• TASK DESCRIPTION
Scale the records from the line containing "You are a computer-use agent. Screen" through the line containing "point(57,124)", both included, by rewriting every line with the requests kept as they are and every coordinate in the answers multiplied by 0.45 and rounded to a whole number, halves up. Return only those lines.

• Entries for locating text and elements

————

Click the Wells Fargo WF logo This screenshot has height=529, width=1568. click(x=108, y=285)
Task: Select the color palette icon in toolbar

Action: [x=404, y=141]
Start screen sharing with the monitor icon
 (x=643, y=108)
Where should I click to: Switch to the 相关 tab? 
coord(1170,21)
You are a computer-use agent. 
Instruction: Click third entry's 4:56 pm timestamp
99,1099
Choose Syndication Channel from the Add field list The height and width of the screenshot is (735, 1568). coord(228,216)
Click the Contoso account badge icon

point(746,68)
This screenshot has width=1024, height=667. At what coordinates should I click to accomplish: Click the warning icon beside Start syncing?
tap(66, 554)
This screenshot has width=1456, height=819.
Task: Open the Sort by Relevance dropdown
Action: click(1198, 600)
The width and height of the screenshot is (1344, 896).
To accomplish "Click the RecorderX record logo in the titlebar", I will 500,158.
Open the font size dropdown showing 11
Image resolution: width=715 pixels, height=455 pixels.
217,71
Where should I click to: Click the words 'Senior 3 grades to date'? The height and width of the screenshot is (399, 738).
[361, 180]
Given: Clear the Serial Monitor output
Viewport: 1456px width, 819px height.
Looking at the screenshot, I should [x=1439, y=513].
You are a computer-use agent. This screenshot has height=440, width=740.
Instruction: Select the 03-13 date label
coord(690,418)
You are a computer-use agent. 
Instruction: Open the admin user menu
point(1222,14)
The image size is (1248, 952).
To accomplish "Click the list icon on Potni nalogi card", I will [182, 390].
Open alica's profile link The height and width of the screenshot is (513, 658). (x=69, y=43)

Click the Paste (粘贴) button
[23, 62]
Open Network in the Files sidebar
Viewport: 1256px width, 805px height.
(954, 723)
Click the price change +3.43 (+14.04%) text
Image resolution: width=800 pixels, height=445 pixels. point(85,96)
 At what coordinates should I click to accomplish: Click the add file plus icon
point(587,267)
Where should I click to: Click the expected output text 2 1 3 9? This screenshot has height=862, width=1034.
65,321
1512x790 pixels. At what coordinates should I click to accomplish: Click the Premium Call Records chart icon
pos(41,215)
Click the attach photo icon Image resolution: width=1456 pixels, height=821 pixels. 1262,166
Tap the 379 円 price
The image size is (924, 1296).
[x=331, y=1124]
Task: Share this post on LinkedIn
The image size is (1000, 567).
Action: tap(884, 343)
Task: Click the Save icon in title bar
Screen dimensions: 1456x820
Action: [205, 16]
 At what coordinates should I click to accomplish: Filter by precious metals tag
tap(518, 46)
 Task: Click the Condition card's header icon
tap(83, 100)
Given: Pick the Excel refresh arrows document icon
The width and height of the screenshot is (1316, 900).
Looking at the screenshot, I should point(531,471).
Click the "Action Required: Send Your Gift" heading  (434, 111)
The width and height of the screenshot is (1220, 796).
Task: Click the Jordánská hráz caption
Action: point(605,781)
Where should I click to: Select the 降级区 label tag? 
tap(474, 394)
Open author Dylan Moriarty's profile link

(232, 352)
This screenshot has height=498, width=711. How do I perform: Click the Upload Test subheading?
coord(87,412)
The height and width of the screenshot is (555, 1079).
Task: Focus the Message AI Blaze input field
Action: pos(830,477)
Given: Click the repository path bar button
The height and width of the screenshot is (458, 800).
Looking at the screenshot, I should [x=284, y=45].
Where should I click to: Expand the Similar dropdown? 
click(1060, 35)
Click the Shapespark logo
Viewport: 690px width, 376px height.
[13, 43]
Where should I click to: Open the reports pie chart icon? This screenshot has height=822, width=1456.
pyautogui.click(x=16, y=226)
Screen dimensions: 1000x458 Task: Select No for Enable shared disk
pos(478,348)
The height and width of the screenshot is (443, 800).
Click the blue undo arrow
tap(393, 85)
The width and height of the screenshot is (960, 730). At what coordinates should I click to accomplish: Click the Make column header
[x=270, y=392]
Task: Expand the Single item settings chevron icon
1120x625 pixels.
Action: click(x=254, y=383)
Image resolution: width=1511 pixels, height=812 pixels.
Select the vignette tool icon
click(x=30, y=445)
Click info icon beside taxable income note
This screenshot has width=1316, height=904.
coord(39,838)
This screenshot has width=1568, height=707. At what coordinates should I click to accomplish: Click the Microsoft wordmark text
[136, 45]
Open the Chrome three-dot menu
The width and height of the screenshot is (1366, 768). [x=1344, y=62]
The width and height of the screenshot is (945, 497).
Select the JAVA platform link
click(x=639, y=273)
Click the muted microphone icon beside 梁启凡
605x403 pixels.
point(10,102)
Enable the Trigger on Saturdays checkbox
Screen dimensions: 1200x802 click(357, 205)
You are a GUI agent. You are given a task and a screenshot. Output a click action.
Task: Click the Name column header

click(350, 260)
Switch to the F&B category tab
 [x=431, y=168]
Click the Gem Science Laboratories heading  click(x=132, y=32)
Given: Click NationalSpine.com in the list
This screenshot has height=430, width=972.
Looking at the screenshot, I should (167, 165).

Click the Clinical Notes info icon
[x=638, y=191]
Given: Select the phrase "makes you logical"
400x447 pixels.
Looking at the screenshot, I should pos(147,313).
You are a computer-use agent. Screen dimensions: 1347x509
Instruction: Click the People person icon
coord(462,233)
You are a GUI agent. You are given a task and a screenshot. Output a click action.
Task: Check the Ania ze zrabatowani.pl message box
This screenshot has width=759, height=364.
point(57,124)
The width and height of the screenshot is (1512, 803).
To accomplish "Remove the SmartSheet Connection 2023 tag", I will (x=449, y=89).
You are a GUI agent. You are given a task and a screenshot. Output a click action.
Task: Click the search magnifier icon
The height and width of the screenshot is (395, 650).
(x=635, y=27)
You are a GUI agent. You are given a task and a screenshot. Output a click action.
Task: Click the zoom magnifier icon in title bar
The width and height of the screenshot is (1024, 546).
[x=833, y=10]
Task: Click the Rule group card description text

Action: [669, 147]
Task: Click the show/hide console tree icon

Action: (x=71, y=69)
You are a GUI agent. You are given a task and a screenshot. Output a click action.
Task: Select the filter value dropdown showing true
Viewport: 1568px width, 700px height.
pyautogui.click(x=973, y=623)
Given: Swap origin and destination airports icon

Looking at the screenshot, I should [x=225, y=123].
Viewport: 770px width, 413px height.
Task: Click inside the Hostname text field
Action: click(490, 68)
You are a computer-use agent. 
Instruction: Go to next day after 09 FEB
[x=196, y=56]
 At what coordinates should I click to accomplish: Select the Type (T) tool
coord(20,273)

————

• SOLUTION FOR THIS TASK
You are a computer-use agent. Screen dimensions: 1347x509
Instruction: Click the People person icon
coord(208,105)
You are a GUI agent. You are given a task and a screenshot. Output a click action.
Task: Check the Ania ze zrabatowani.pl message box
This screenshot has width=759, height=364.
point(26,56)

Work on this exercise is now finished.